“I’m Erick Sermon with the fisherman hat” – RJ Payne
When I lived in Ypsilanti I had a University of Michigan fisherman hat solely because I was a fan of Erick Sermon. Yeah he’s the “Brother From Brentwood L.I.” and never went to school there, but I wanted to combine his sense of style with the local team I was expected to root for and support. I’m still a fan of the Detroit Red Wings for the same reason — an easy choice since there were no NHL teams where I grew up (and there still aren’t). Anyway Payne’s opening bars on Sermon’s new album “Vernia” illustrate that even 20 years after I lived there and over THIRTY years after EPMD burst onto the national scene, the fisherman hat is still associated with the Green Eyed Bandit. It’s iconic. It should be in the Hip-Hop Hall of Fame right next to the Run-D.M.C. Adidas gear, fedora hats and fat gold chains. Incidentally that fisherman hat was stolen at a house party and I never had the heart to replace it. C’est la vie.
Asking me to listen to a Sermon album is liking asking a cat to eat tuna — you don’t HAVE to ask. I’ve got a life long association with the sound of his vocal tone, the slight lisp that makes his delivery so crisp, and the heavily funkdafied tracks that he produces. There’s an inherent positive bias toward Erick Sermon that I don’t even try to deny. If anything that results in even HIGHER scrutiny when I listen to his solo albums. I have high expectations and if he falls a little short I just expect him to raise the bar and come back stronger the next time. Songs like “Tha Game” on “Vernia” reaffirm my faith. Sharing co-production on the song with Mic Checks, Sermon brings in two East coast emcees with equally distinctive vocals in AZ and Styles P for the posse song I needed but never knew I wanted.
“Hold on, wait a minute — Erick Sermon putting on a clinic”. True indeed God, true indeed. Sermon is often best served as a contributor to the song rather than having to carry the entire weight himself, mimicking the formula that made his 1980’s and 90’s songs with Parrish Smith rap classics. You can find that same chemical make up on “That Girl” featuring Big K.R.I.T. and Ricco Barrino, or “Stay Real Part 2” featuring long-time friend Keith Murray and yet another iconic NY emcee in Nature. If Sermon wasn’t firing on all four cylinders on production it wouldn’t matter who was in the vocal booth, but as he says it’s “downright disgusting” how funky he can make a track.
The most amazing thing may be that even though Keith Murray is decades removed from his debut, his delivery sounds more spastic than ever. “Everybody loves a comeback story” quips KM, and he’s got me thinking that a 2019 album produced by Sermon would be the most beautifullest thing in this world. As great as these collaborations are the biggest surprise is that when he turns a posse track over to Ty Fyffe it gets even BETTER. “Zion” gets off to a hot start with the gravelly Xzibit growling at inferior emcees: “I never believe nothin you speak, you’re not Sosa/or Scarface, you ain’t even a can of King Cobra”. Ouch! The track then drops bars from Sermon, David Banner and Shaquille O’Neal. Did you forget he raps? People clowned on him for it back in the day, but compare him to the scene in 2019 and think long and hard about how he sounds.

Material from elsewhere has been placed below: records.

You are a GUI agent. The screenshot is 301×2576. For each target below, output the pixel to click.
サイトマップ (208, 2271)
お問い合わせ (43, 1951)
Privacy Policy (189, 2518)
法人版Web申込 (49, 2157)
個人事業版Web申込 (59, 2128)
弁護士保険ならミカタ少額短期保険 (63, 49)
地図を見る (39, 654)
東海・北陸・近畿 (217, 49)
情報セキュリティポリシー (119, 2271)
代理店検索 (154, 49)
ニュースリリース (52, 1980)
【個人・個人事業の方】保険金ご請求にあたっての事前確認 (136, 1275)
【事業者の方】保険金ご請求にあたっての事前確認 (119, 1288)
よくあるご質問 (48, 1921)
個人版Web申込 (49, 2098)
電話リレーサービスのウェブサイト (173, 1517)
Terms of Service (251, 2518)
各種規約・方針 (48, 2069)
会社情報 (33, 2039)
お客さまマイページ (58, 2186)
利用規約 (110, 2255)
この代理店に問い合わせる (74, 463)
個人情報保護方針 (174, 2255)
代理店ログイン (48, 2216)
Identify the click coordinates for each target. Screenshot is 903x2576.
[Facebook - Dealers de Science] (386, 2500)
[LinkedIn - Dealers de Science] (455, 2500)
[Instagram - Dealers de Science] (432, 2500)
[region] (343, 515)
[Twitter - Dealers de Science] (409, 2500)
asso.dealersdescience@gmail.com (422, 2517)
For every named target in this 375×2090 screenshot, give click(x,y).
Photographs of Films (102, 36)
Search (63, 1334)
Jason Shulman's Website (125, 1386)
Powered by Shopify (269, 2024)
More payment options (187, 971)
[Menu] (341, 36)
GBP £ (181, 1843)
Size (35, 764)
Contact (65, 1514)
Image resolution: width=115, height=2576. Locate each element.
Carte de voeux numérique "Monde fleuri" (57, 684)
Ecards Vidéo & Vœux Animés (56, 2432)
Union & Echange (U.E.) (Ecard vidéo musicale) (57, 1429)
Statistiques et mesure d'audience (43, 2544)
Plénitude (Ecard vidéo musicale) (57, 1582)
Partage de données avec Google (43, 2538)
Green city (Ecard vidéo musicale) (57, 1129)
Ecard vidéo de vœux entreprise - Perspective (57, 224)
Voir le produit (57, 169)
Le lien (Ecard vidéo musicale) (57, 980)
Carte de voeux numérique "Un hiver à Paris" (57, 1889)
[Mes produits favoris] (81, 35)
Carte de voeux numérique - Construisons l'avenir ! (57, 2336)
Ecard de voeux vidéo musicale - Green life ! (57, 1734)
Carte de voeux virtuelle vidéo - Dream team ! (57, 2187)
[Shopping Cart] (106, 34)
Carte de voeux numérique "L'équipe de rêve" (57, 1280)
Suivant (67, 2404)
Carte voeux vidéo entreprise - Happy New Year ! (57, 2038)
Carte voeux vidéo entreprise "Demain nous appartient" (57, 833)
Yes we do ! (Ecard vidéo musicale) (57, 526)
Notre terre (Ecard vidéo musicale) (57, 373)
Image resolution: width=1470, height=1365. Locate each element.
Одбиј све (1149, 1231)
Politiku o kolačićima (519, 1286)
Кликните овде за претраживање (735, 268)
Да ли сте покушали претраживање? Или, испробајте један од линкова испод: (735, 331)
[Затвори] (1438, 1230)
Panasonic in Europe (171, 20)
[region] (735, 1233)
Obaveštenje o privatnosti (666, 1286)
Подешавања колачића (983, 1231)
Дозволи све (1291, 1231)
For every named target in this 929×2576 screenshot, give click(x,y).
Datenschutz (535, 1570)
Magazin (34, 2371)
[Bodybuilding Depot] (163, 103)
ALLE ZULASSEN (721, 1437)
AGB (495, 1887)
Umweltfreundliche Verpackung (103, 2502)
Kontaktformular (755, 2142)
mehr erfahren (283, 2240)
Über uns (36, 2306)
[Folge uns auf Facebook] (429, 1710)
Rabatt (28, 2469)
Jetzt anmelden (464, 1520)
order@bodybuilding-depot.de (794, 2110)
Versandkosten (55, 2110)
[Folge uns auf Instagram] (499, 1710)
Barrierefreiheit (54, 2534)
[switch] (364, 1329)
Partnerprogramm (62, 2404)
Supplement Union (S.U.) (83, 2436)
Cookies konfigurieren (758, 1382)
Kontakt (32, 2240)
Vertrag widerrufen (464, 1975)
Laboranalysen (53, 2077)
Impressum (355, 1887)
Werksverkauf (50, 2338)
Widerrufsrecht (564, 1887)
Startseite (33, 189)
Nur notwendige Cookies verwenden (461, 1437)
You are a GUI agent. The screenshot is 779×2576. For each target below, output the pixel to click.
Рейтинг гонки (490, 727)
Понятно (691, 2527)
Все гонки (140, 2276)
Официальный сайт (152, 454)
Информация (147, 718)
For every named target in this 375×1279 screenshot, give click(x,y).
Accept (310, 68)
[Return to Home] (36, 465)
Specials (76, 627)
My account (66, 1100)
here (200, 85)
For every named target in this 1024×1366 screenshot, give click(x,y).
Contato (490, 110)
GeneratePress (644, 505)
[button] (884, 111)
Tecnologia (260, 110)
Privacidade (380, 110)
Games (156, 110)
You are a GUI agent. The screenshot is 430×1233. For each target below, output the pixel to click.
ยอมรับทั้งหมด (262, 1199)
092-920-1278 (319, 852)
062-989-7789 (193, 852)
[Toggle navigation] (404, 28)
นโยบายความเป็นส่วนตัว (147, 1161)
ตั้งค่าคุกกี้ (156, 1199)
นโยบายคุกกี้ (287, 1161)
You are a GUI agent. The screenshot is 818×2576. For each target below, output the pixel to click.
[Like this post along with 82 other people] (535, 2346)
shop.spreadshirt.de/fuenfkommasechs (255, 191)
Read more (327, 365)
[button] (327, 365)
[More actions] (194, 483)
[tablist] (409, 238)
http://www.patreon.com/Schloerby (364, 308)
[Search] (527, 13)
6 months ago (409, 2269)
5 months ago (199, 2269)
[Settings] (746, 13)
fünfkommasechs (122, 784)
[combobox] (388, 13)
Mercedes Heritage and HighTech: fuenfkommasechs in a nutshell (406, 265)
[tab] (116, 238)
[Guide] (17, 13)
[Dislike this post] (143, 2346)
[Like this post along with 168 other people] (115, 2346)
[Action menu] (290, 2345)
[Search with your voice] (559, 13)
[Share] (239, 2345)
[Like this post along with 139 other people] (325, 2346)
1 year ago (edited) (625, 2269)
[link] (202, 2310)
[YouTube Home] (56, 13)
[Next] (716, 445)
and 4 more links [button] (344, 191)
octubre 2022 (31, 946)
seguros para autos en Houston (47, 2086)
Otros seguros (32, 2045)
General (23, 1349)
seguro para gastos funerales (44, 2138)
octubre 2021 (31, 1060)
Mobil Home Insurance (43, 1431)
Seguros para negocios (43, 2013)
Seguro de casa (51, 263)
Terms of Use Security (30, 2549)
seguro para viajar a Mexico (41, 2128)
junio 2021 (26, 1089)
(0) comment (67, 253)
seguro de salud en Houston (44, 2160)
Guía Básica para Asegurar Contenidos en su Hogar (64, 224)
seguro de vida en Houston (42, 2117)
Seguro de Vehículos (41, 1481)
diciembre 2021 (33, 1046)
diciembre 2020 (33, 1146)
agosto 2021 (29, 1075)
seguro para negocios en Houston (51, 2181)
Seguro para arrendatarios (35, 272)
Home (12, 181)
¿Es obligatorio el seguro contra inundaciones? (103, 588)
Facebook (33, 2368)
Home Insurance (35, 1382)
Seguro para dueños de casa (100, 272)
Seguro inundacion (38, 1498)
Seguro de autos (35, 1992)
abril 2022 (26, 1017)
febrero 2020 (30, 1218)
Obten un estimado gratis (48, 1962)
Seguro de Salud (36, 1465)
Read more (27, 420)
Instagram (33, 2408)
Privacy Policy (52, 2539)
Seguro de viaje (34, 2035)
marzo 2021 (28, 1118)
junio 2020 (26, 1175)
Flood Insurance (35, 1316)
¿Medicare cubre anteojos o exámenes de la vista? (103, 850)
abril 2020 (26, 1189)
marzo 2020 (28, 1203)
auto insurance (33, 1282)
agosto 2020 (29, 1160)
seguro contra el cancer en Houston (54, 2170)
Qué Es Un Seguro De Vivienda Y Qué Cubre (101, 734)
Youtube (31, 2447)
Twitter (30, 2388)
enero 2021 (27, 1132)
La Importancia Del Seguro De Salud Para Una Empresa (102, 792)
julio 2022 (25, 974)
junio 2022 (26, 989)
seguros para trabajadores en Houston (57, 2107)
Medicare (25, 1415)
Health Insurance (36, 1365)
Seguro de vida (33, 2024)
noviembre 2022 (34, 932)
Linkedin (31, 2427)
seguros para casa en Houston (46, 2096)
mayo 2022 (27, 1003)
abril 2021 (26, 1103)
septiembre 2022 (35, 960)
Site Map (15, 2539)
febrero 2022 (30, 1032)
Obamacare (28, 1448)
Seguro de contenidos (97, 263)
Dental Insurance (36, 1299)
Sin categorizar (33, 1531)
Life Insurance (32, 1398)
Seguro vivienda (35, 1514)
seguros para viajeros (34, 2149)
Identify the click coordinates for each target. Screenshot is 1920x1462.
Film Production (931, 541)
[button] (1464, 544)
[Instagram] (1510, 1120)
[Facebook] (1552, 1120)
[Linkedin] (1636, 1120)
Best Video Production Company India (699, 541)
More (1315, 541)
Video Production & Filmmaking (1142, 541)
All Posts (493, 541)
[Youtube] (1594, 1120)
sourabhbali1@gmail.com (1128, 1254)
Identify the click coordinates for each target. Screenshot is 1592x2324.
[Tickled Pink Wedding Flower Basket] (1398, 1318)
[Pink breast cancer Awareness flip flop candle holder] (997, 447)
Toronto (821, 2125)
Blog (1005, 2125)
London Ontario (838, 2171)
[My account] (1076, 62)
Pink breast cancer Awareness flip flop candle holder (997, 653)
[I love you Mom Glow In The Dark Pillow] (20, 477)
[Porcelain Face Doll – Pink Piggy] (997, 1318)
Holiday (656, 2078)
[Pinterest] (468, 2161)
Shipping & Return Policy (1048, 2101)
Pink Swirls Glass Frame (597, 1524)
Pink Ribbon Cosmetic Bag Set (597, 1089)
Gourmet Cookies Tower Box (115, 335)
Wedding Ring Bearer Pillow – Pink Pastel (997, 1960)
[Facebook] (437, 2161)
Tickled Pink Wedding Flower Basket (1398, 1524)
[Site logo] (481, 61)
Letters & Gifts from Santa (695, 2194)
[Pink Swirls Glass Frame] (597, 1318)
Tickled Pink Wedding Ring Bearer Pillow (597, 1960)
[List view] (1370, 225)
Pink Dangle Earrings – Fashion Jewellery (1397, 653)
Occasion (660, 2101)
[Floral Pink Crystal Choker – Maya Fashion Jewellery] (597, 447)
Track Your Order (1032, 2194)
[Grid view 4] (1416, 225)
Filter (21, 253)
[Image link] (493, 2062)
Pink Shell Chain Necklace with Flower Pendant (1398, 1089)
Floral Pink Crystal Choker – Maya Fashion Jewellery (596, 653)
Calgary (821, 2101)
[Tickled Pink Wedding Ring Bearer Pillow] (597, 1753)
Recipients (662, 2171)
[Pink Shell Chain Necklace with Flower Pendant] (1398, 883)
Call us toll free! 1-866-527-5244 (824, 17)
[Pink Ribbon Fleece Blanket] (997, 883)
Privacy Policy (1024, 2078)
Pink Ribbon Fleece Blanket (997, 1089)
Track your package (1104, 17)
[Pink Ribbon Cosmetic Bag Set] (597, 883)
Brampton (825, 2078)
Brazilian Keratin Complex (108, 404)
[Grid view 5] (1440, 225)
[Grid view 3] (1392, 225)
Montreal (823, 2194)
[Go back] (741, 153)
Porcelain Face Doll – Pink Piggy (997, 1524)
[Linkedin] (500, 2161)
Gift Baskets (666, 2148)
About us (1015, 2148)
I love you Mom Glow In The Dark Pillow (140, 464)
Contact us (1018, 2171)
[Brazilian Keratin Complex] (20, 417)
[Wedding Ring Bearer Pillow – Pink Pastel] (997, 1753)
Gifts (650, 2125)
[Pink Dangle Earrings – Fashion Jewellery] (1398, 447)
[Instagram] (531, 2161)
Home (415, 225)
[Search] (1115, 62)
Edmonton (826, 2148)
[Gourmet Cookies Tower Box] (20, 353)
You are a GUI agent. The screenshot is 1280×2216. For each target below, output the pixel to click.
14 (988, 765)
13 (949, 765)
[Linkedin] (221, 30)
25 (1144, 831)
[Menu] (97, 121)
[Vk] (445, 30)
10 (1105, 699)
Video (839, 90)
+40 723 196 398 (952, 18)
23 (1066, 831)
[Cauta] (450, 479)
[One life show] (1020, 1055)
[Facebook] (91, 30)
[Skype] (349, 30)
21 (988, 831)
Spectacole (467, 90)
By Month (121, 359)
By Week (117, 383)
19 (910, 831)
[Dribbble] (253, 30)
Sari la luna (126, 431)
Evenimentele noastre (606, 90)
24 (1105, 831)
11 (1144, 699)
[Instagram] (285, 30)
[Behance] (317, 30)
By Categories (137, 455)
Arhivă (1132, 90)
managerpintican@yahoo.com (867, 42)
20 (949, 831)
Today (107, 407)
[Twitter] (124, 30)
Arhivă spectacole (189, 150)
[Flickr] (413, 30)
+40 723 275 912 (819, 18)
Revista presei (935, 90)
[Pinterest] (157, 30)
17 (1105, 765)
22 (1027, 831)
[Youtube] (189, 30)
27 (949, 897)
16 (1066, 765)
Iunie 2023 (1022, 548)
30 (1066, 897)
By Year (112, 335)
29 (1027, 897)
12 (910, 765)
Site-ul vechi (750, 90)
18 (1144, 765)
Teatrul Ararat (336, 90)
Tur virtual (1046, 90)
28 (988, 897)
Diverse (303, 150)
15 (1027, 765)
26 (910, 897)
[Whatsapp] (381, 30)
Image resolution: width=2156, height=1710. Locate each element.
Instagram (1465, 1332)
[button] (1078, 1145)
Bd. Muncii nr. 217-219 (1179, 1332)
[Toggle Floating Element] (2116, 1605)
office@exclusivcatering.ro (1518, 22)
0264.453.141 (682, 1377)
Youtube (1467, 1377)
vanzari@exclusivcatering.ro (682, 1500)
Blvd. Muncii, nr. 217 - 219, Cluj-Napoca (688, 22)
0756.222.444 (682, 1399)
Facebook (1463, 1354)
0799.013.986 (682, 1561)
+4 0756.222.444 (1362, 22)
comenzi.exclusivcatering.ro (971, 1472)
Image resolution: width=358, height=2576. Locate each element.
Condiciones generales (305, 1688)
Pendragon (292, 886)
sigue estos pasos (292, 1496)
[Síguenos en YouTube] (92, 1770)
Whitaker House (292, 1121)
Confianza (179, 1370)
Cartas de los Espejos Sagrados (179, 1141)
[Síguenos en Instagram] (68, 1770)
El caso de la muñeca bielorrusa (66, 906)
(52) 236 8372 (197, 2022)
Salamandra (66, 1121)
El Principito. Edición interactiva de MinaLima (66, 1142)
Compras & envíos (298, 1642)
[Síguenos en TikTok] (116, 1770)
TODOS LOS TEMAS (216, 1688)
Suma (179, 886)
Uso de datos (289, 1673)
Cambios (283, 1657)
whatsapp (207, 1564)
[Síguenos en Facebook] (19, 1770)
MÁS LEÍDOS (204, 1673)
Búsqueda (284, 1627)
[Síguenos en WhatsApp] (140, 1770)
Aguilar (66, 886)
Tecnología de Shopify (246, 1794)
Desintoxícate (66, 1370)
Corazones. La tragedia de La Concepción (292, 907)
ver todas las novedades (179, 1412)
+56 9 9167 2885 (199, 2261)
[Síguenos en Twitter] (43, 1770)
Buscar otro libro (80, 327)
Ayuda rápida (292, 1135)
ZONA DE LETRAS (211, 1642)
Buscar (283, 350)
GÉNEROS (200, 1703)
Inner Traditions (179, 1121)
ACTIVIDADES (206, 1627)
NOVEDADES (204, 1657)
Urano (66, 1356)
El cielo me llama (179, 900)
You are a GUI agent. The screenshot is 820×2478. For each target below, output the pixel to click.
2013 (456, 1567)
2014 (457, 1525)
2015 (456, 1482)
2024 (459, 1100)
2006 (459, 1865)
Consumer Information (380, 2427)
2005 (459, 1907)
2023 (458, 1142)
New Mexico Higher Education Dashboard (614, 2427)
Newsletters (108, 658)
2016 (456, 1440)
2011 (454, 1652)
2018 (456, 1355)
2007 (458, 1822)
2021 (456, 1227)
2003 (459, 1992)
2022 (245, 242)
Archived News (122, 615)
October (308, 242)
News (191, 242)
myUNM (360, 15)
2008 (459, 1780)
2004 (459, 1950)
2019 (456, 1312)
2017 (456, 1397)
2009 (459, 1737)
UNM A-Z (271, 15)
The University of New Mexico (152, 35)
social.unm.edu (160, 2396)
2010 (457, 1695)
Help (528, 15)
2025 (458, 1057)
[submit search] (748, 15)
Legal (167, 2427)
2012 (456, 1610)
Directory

If I had to make any small complaint about “Vernia” it’s that more tracks like the RJ Payne intro would have been FIRE — and Sermon didn’t even produce that one so shout out to Kanzer. I always enjoy hearing newer emcees rock solo on Sermon albums, and even if they don’t go on to be rap superstars it’s all love that a legend like E Double gives them that time to rock on his LP. At least on songs like “Go” newcomers like Kaelyn Kastle and Try Bishop get to rock with veterans like Sermon & No Malice (Clipse) but who knows what more they could do for delf? Still it’s hard to grouse for long with songs like “My Style” with Noreaga & Raekwon to listen to.
If you’re looking for a classic Green Eyed Bandit style album where Erick Sermon works with many of his favorites alongside some new heads, while he produces a number of the tracks and gets strong assists on the rest (such as Boogeyman above) then “Vernia” is exactly what you’re looking for. E Double’s bars often have humorous punchlines, but in his case it’s just as much about HOW he says it as what he says. God forbid he ever gets throat cancer and loses that distinctive flow, because as far as I’m concerned he can keep doing this for a few decades more and I’ll stay locked in.